I'm thinking about putting a copyright thing just low enough so that the scroll bar is always on with small monitors. (1024x768).  Currently it's optimized for 1280x1024 or larger.


----------



## clarinetJWD (Apr 6, 2007)

OK...I made a few changes that should make it work better on smaller monitors.  I placed a copyright statement that will always appear BELOW the bottom of the screen.  THis way, the scroll bar is always there, and there is no more side to side motion.

Secodly, I redid the menus to be on the left, rather than below, the buttons to not run off the end of the page.  Let me know what y'all think!


----------



## lostprophet (Apr 6, 2007)

me like!


----------



## alan927 (Apr 7, 2007)

Nice homepage and you can't go wrong with SimpleViewer!


----------



## clarinetJWD (Apr 8, 2007)

Alrighty...New Version is up!  I'll call it 1.5.

There are now flash menus in every gallery to link to any other gallery.
THere's also some other MAJOR changes, but their with site efficiency/size, and are completely invisiable to y'all


----------



## clarinetJWD (Apr 8, 2007)

I just realized I forgot to include "all photos" in the flash menu...it's too late tonight, so soon.


----------



## mr e (Apr 8, 2007)

I feel bad being so repetitious, but still no preloading, and you should also preload the navigation images to other galleries.


----------



## clarinetJWD (Apr 8, 2007)

mr e said:


> I feel bad being so repetitious, but still no preloading, and you should also preload the navigation images to other galleries.

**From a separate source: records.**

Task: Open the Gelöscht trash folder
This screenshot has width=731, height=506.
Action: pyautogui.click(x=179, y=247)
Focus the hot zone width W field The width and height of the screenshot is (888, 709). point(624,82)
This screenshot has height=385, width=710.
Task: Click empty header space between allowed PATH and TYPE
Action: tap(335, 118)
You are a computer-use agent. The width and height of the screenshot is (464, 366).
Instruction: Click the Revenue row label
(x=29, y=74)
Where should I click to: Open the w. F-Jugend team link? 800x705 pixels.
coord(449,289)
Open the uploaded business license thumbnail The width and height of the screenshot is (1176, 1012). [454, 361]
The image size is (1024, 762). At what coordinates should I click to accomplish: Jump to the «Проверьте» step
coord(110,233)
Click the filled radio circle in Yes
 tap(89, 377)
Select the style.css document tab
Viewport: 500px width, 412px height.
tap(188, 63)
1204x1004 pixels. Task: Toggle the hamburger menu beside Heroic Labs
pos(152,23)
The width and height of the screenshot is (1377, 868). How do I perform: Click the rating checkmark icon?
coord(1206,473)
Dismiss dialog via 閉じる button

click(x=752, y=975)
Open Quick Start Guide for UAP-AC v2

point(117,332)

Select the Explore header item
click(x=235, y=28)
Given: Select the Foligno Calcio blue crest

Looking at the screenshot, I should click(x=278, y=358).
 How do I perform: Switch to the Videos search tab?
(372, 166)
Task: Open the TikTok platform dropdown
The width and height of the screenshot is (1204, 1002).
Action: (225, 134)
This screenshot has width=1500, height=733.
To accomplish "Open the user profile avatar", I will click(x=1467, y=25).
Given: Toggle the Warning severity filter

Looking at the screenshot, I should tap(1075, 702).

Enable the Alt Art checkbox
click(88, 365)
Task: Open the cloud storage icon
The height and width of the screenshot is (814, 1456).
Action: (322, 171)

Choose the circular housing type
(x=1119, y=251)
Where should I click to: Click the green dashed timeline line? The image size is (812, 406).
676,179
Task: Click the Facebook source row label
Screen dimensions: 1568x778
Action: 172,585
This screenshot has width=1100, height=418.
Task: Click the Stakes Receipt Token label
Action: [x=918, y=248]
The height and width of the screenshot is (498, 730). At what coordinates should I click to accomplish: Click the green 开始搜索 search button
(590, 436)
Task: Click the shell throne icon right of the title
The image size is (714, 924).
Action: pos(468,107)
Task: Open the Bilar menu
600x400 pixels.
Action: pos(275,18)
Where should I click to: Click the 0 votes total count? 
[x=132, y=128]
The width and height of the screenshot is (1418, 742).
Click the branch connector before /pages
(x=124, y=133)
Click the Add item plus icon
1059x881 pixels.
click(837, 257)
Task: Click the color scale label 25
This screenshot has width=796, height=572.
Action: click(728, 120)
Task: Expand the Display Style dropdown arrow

I tried doing what you linked me to, I tried another preloader, if it isn't working, I have no idea what to do, so for now, nothing I can do about it.


----------



## mr e (Apr 9, 2007)

In your javascript file, update this list for the new images you added linking to the other galleries

overSources = new Array("button1over.png","button2over.png","button3over.png");

then uncomment this

//preload();

and it should work


----------



## clarinetJWD (Apr 9, 2007)

mr e said:


> In your javascript file, update this list for the new images you added linking to the other galleries
> 
> overSources = new Array("button1over.png","button2over.png","button3over.png");
> 
> ...



Thanks so much for the help, it works now!


----------



## clarinetJWD (Apr 9, 2007)

OK, I also added an all photos link to each of the galleries.


----------



## clarinetJWD (Apr 9, 2007)

New and improved graphics, (glowing stuff )

Edit: even more stuff glows now.


----------



## THORHAMMER (Apr 9, 2007)

I like the infrared shots !! the preloading is cool, but if I want to view a picture on the right side, and the loader has not gotten to it yet, it competes with the preloader and the result is the picture takes 15 seconds to load. 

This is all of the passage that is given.